■ REQUIRED WORK
**1.** According to the Torchélie README, which transform currently requires the optional OpenCV dependency?
**2.** Transcribe the Torchélie README word for word, everything from "Feedback is absolutely" down to "visualizations, plotting, etc.".

■ ARTICLE
◆ ◆ ◆ ◆
Torchélie is a set of tools for PyTorch. It includes losses, optimizers, algorithms, utils, layers, models and training loops.

Feedback is absolutely welcome.

You may want to read the detailed docs

pip install git+https://github.com/vermeille/Torchelie

It depends on Pytorch (obvi), and has an optional dependency on OpenCV for some transforms (Canny, as of today). It also depends on Visdom for realtime visualizations, plotting, etc.

To install visdom: pip install visdom. Then, you need to run a Visdom server with python -m visdom.server, direct your browser to http://localhost:8097. Now you're ready to use VisdomLogger and enjoy realtime tracking of your experiments.

Torchelie API is beta and can be a bit unstable. Minor breaking changes can happen.

Code, README, docs and tests might be out of sync in general. Please tell me if you notice anything wrong.
◆ ◆ ◆ ◆
■ COLLECTED DATA
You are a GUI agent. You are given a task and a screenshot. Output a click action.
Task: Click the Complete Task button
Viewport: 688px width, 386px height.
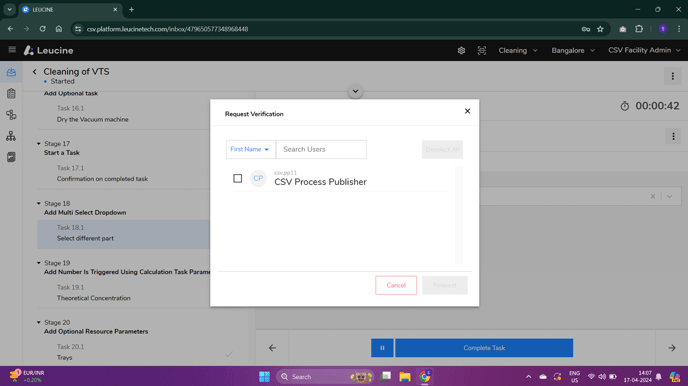484,348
◆ ◆ ◆ ◆
■ THE REPLIES
**1.** Canny

**2.**
Feedback is absolutely welcome.

You may want to read the detailed docs

pip install git+https://github.com/vermeille/Torchelie

It depends on Pytorch (obvi), and has an optional dependency on OpenCV for some transforms (Canny, as of today). It also depends on Visdom for realtime visualizations, plotting, etc.